===== DATASET CONTENT

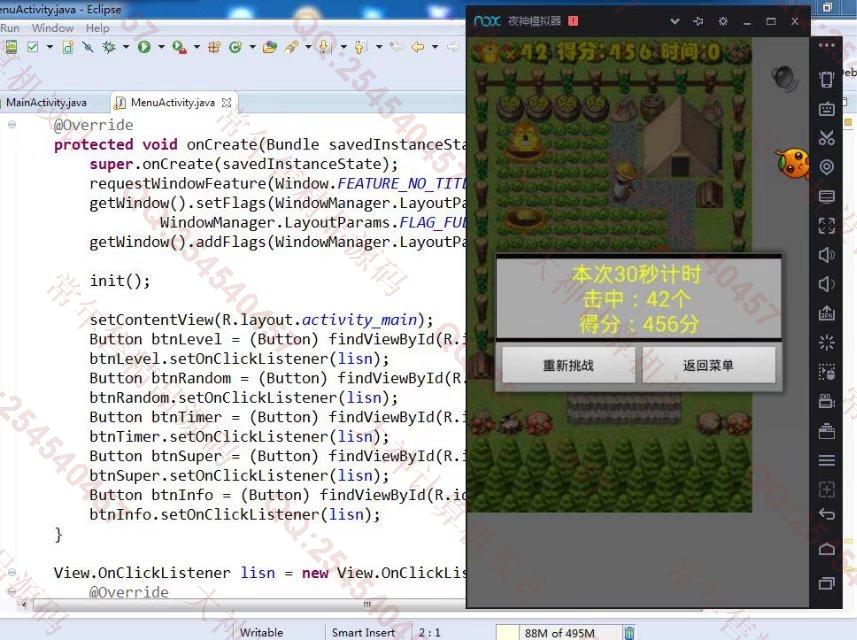The height and width of the screenshot is (640, 857).
Task: Expand the Debug configurations dropdown arrow
Action: (x=124, y=47)
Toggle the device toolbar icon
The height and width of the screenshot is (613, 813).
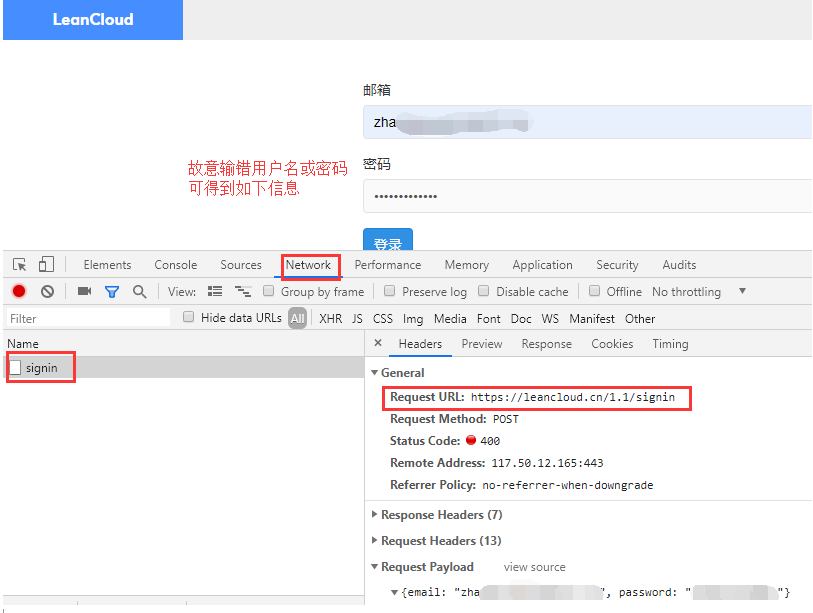pyautogui.click(x=46, y=265)
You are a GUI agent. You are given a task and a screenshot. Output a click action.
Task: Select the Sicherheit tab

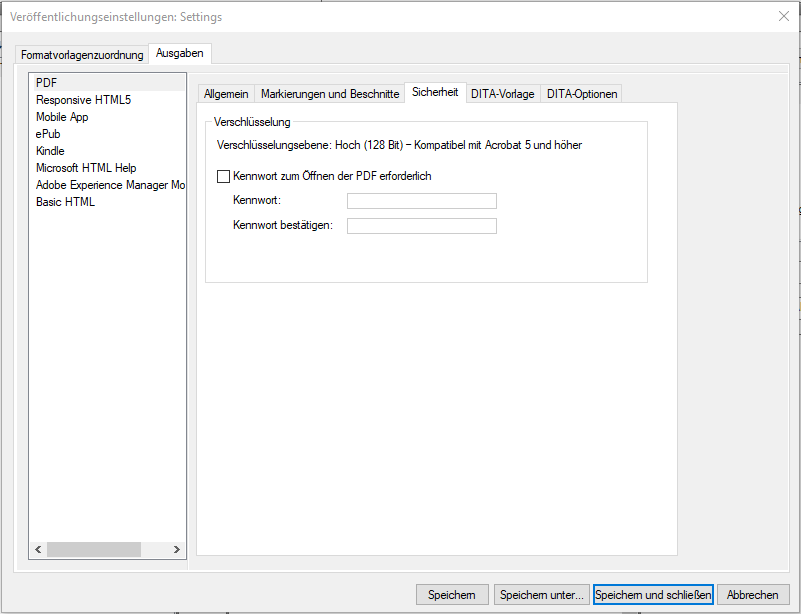tap(435, 92)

==========

- [PROBLEM DETAILS]
The copy should start at the line that contains "The height and width of the screenshot is (613, 813).", end at the last line of the entries above, and match each line exactly, with pictures dropped.

- [YOUR SOLUTION]
The height and width of the screenshot is (613, 813).
pyautogui.click(x=46, y=265)
You are a GUI agent. You are given a task and a screenshot. Output a click action.
Task: Select the Sicherheit tab

tap(435, 92)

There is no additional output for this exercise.